Pitt at once displayed a prime qualification for his post of honor by choosing with unfailing discernment men who should lead both fleets and armies from idleness into action. His American campaign of 1758 embraced three decisive movements, an attack on Louisbourg—stepping-stone to Quebec—an invasion upon Montcalm on Lake Champlain, and an expedition to Fort Duquesne. For these three movements he chose two of the three leaders. The two he chose completed their assignments with utmost courage and success. The third, Abercrombie, whom Pitt could not preventsucceeding the incompetent Loudoun—met with defeat. As if to reaffirm his sagacity, Ferdinand of Brunswick, whom Pitt sent to Frederick the Great in the place of the disgraced Duke of Cumberland, was also signally victorious over the foes who had compelled the king’s brother, the year before, to sign a convention in which he promised to disband his army.

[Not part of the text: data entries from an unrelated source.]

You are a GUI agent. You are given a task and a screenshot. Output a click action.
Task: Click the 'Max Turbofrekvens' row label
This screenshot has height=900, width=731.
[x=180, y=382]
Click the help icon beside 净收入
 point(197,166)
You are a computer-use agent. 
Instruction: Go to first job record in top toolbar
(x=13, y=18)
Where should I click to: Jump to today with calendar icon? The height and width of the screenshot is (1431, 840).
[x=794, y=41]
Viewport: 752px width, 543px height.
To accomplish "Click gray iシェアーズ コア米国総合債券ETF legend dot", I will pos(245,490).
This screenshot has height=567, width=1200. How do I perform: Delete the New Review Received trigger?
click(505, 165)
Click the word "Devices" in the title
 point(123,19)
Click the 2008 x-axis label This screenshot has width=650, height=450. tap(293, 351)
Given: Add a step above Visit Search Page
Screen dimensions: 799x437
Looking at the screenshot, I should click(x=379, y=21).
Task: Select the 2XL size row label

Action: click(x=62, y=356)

Admiral Boscawen set Amherst down before Louisbourg with fourteen thousand men at the beginning of June, young Wolfe leading the army up from the boats over crags which the French had left unguarded because they were, seemingly, inaccessible. At the same time Abercrombie was gathering his army, of equal strength, at the head of Lake George, preparatory to proceeding northward upon Fort Ticonderoga.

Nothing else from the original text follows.